Dopo i numeri, torna l’ironia «Michelangelo a Carrara vede un blocco di marmo ed esclama “Lì c’è Michelangelo. Oggi, gli avrebbero fatto un trattamento sanitario obbligatorio e imbottito di sedativi e tranquillanti!Anche Schumann è stato ricoverato in manicomio diverse volte per depressione. Hemingway prima di suicidarsi è stato trattato con elettroshock». Un dato di speranza, i chimici che stanno studiando l’asse intestino cervello: «noi abbiamo tutti gli psicofarmaci e le droghe esistenti nel nostro corpo, già prodotti dall’intestino, come il triptofano in base all’alimentazione (c’è nel cioccolato), è precursore della serotonina.» «Denuncio il dare psicofarmaci ai bambini perché è criminale, è un atteggiamento di emarginazione, di indifferenza proprio quando c’è bisogno di attenzione e di amore, da parte di tutti, soprattutto di chi ha ruolo di aiutarli.» Dopo alienista e neurologo, il termine psichiatra significa“medico della mente”. «Se sei medico della mente, vuol dire che la mente è di quella persona, di quella lì, non sei un meccanico che aggiusta tutte le macchine perché tutti i motori sono uguali.» A partire dal 1998 hanno messo ripetutamente in discussione la differenza di efficacia tra i farmaci antidepressivi e il placebo. L’antidepressivo ha un presunto principio attivo farmacologico dentro la pastiglietta o le gocce. Il placebo acqua o nel caso di pastiglie talco o amido, nessun principio attivo. «Irving Kirsch e Guy Saperstain (Connecticut University) hanno pubblicato i risultati di una loro revisione di 38 studi condotti con oltre tremila pazienti depressi in cui si paragonava l’efficacia degli antidepressivi a quelli dell’effetto placebo, dimostrando che sono indistinguibili. Il 75% dei pazienti guarisce indipendentemente dal fatto che abbiano ricevuto il farmaco vero o quello finto.»
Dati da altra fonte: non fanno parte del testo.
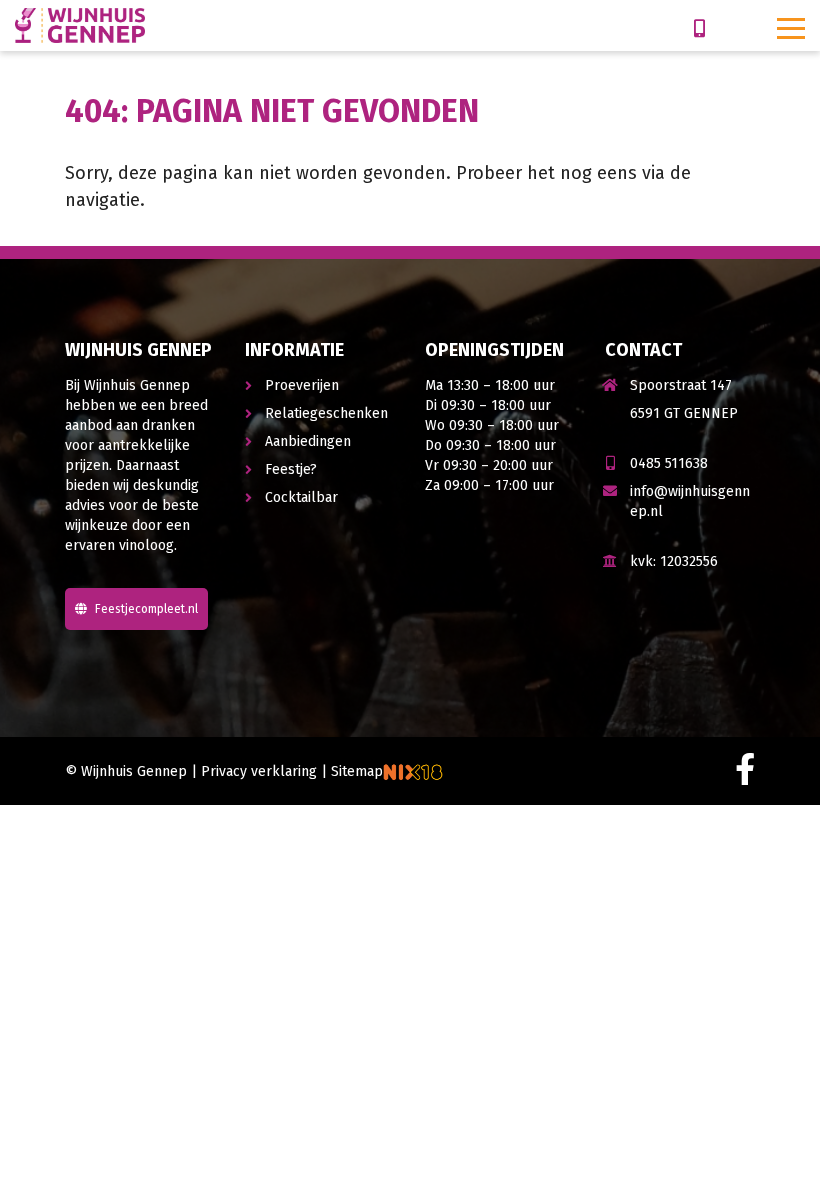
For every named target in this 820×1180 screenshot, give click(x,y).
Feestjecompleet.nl (145, 609)
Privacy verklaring (259, 771)
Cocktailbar (301, 497)
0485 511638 (669, 463)
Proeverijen (302, 385)
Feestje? (291, 469)
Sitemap (357, 771)
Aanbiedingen (308, 441)
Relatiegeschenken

Quando si parla di emozioni, Rissone tira fuori l’asso dalla manica. «Abbiamo migliaia di emozioni con tremila sfumature. E’ l’universo del possibile, non posso limitare a un fatto solo e cristallizzare il ruolo di una persona; vedo una persona triste e gli do una pastiglia che magari non serve a niente. Non posso cercare di essergli amico, di stare con lui, capire con lui? Quella è la migliore medicina, lui può reagire o no, dipende da lui, dalle possibilità che ha, dal coraggio che gli viene dato con un sorriso che libera le endorfine, ti apre il cuore. La follia nasce delle emozioni, c’è chi le coltiva e poi reagisce, sono dilettanti; c’è chi si dà da fare di più interpretando, elaborando di giorno e di notte. Così arriva a costruirsi un suo mondo in cui ci sono delle voci, quelle che si chiamano allucinazioni. Vede delle cose che io non vedo ma io non sono nel suo mondo, ha diritto di stare nel suo mondo, al massimo sono io che devo bussare e dire: “Scusa ci sono anch’io eh? Facciamo un piccolo percorso insieme, di fianco. Non ha più bisogno di scappare della vita”.»